Дай Господь, да иаковит
Августинцем стал бы сыт,
А веревка минорита
Удавила б кармелита[3*].
Догматическое понятие бедности, как оно воплощалось в нищенствующих монашеских орденах, более не соответствовало духовным потребностям эпохи. В противоположность символически-формальной Бедности как духовному идеалу люди начинают замечать обездоленность как реальный социальный факт. Именно в Англии, ранее других стран открывшей для себя экономический подход к вещам, к концу XIV столетия с полной отчетливостью обнаруживается тот новый взгляд, который возвещал о себе уже задолго до этого. Автор удивительной сновидческой и туманной поэмы The Vision concerning Piers the Plowman [Видение о Петре-пахаре] впервые разглядел работающие в поте лицa, измученные непосильным трудом людские массы и, полный презрения к нищенствующим монахам, лентяям, расточителям и притворным калекам, validi mendicantes, постоянному бичу Средневековья, воздал хвалу святости труда. Даже в высоких богословских кругах не кто иной, как Пьер д'Айи, не удержался от противопоставления этим mendicantes -- "vere pauperes", истинных бедняков; и не случайно, что более серьезное отношение к вере представителей devotio moderna привело их к неминуемым противоречиям с нищенствующими монашескими орденами.
Все, что узнаешь о повседневной религиозной жизни этого времени, постоянно говорит о сменяющих одна другую чуть не противоположных крайностях. Презрительное поношение священников и монахов всего лишь оборотная сторона всеобщего расположения к ним и глубокого почитания. Также и наивно поверхностное понимание религиозного долга может смениться вдруг чрезмерною пылкостью. В 1437 г., по возвращении короля Франции в свою столицу, служат торжественную панихиду за упокой души графа Арманьяка, ставшего жертвой вражды с бургиньонами, смертью которого началось только что миновавшее смутное время. Устремившиеся к собору толпы народа жестоко разочарованы тем, что никакой раздачи денег, однако, не происходит. Ибо те добрые четыре тысячи, которые явились туда, по простодушному свидетельству Парижского горожанина, ни за что не пришли бы, не надейся они на то, что им там что-нибудь да перепадет. "Et le maudirent qui avant prierent pour lui"[5] ["И проклинали его те, кто прежде возносил за него молитвы"]. И это тот же самый народ Парижа, который обливался слезами при виде бесчисленных религиозных процессий; те же люди, которых заставляли трепетать пламенные слова странствующих проповедников. А Гиллеберт де Ланнуа видел, как вспыхнувший было в Роттердаме бунт тотчас же стих, едва священник вознес над головою Corpus Domini [Тело Господне][6].

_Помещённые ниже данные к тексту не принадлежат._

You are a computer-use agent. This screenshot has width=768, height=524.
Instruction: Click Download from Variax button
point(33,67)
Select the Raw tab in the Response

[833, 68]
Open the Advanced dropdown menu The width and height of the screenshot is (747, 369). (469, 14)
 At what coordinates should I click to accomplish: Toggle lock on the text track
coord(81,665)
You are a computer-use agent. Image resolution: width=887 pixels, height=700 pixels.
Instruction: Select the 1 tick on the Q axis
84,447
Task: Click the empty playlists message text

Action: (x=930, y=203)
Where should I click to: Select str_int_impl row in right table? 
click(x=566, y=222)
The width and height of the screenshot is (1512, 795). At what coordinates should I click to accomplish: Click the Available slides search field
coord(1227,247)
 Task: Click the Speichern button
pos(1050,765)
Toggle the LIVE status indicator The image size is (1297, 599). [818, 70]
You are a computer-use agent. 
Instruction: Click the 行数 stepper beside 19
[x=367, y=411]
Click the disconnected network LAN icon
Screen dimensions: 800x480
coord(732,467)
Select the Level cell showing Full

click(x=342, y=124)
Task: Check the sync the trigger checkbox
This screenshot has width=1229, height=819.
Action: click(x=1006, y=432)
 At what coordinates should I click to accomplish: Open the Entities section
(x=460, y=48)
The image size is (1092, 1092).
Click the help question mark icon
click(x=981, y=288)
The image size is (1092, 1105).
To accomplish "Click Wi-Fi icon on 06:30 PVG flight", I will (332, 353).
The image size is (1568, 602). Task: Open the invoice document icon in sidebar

Резкие противоречия и переходы из одной крайности в другую проявляются в религиозной жизни немногих образованных людей в той же степени, что и у невежественной толпы. Религиозное озарение всегда приходит как внезапное потрясение, и всегда это ослабленное повторение того, что пережил Франциск Ассизский, когда вдруг ощутил слова Евангелия как приказ, который обращен к нему лично. В присутствии некоего рыцаря произносится формула крещения, слова, которые он слышал, быть может, десятки раз, -- теперь же вся их святость и чудодейственная сила как бы пронзают его насквозь; отныне намерен он, единственно лишь в воспоминание о святом крещении, отражать нападения диавола, не прибегая даже к помощи крестного знамения[7]. -- Герой книги Le Jouvencel должен присутствовать на поединке; каждый из противников готов уже принести присягу на гостии в том, что право на его стороне. И тут рыцаря охватывает сознание неизбежности того, что присяга одного из них будет ложной и тем самым тот будет осужден на вечное проклятие. Он восклицает: не присягайте, ставьте заклад в пятьсот экю и деритесь без всякой клятвы[8].